In addition to outcome measures displayed in Table 3, demographic (age, sex, level of education, marital status, occupation, and sick leave status) and injury related variables (GCS, imaging finding, loss of consciousness (LOC), post-traumatic amnesia (PTA) and cause of injury) will be registered. Treatments outside of TAU initiated by the hospital or the patients themselves during the study period will be registered.
A study flowchart is provided in Fig. 1.
Based on RPQ and results from a pilot study at OUH (53), a power calculation was conducted with a SD of 8.7 and a mean group difference of 5.0 points on the RPQ. Given an 80% power and an alpha of 0.05, 96 participants should be included to find significant improvement. With an anticipated dropout rate of 20%, we will recruit 120 participants for this trial (60 in each group). No interim analysis is planned to change sample size during the recruitment period.
Potential participants will be recruited from the TBI outpatient clinic at OUH. They will be informed about the study, screened for inclusion and exclusion criteria, and invited to participate by the treating physician or rehabilitation professionals. Eligibility will be confirmed at the baseline assessment prior to randomization. Approximately 270 patients between 18 – 60 years with mTBI are treated at the clinic per year. About 30% will meet the inclusion criteria, meaning approx. 80 patients pr. year will be qualified. If necessary, potential participants will be recruited from the TBI outpatient clinic at Sunnaas Rehabilitation Hospital to reach the target sample size.
Assignment of interventions: allocation
Patients will be randomized in a 1:1 ratio to the intervention or control group. To ensure allocation concealment, a computer-generated list with randomised variable block sizes will be prepared by an independent statistician. Sequentially numbered, opaque, sealed envelopes containing the allocation will be prepared by the senior researcher (HLS) and drawn consecutively after the baseline assessment.
The allocation sequence list will be stored by a senior researcher not involved in the execution of the intervention. The therapist (LJVV) assigning the participants to the randomization, and the blinded assessors do not have access to this list.
Eligible patients will be identified by the treating physician or rehabilitation professionals at the TBI outpatient clinic at OUH. The therapist delivering the intervention receives information about the potential eligible patients and contacts them by phone for further information and for scheduling the baseline assessment. The therapist will assign a study ID number to each participant scheduled for baseline assessment. Subsequently, when included in the study, the patients will be assigned a randomization number that is different from the study ID number. Only the senior researcher (HLS) will have access to the computer-generated list with randomization numbers.
Blinding of the patients or therapist to the treatment allocation is not possible. However, the randomisation occurs after baseline testing (T0), and the follow-up tests at T1 and T2 will be performed by an assessor blinded to the group allocation. The patients will be instructed not to disclose their group allocation. For the statistical analyses, dummy id-numbers will be used, and an independent statistician, blinded for the group allocation, will be responsible for the primary analyses of the data.

* MATERIAL SUPPLIED *
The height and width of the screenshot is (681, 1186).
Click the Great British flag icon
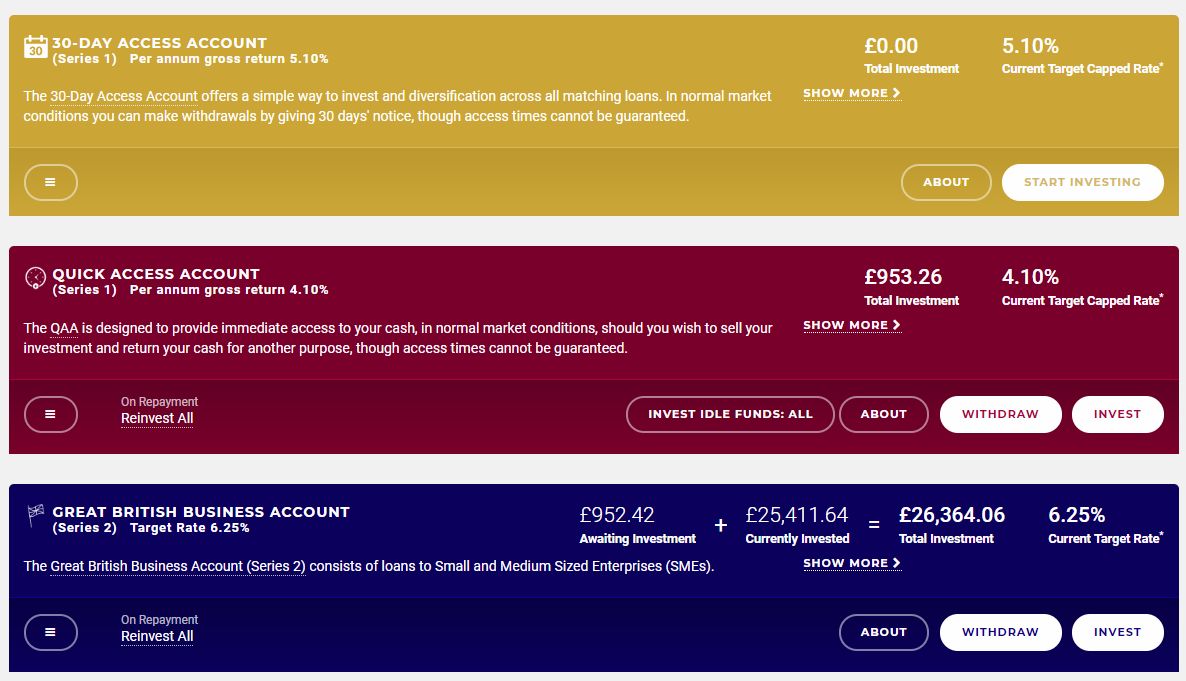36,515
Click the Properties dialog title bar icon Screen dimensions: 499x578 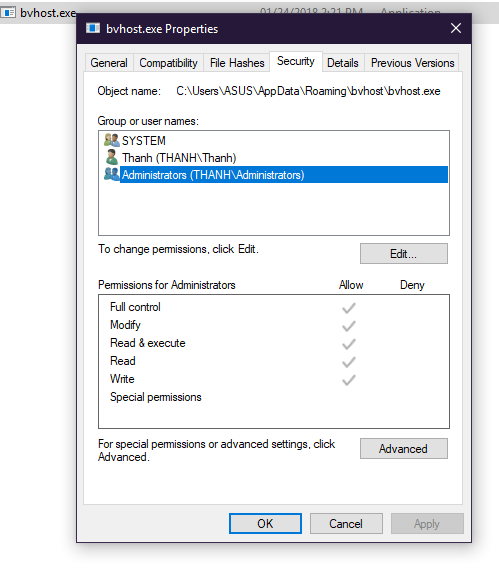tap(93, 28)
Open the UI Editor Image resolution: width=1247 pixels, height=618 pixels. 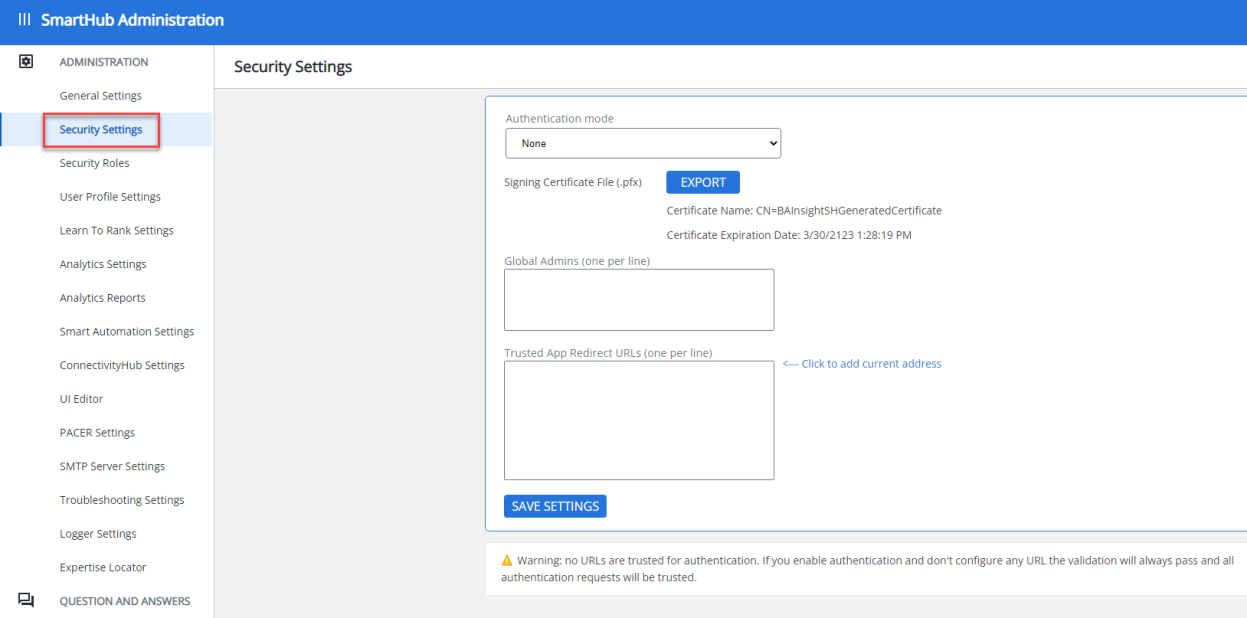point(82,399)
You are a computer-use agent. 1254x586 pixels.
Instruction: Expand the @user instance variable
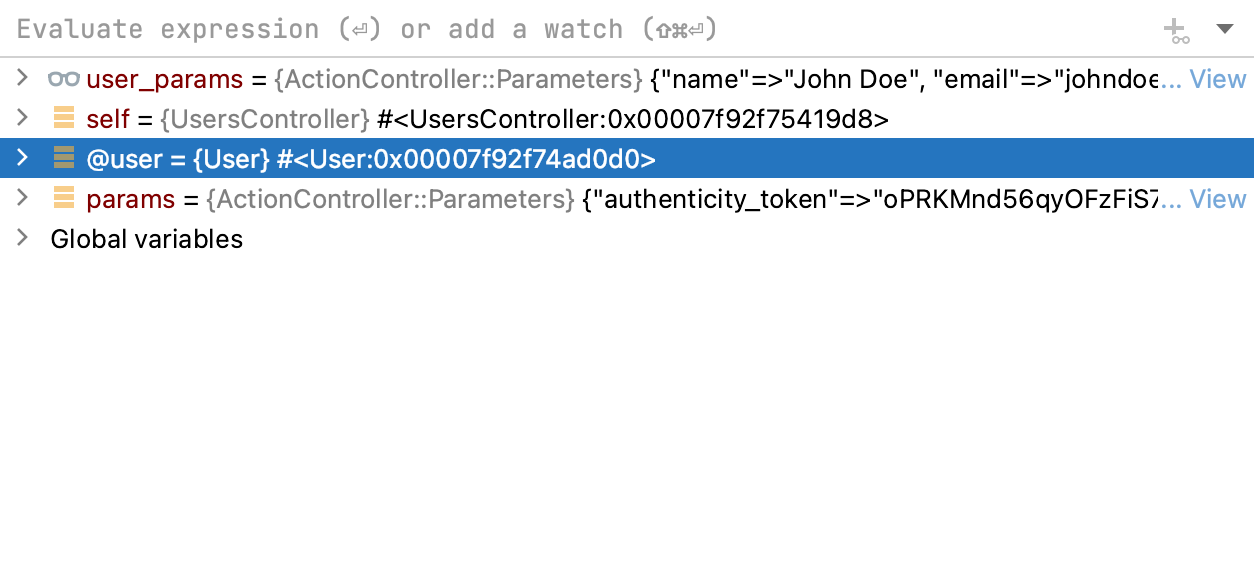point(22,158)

* YOUR ASSIGNMENT *
Reproduce a passage of the trial protocol excerpt verbatim, beginning at the words "The allocation sequence" and stopping after "to this list.". The items above come from a different source than the text.

* SOLUTION FOR THIS EXERCISE *
The allocation sequence list will be stored by a senior researcher not involved in the execution of the intervention. The therapist (LJVV) assigning the participants to the randomization, and the blinded assessors do not have access to this list.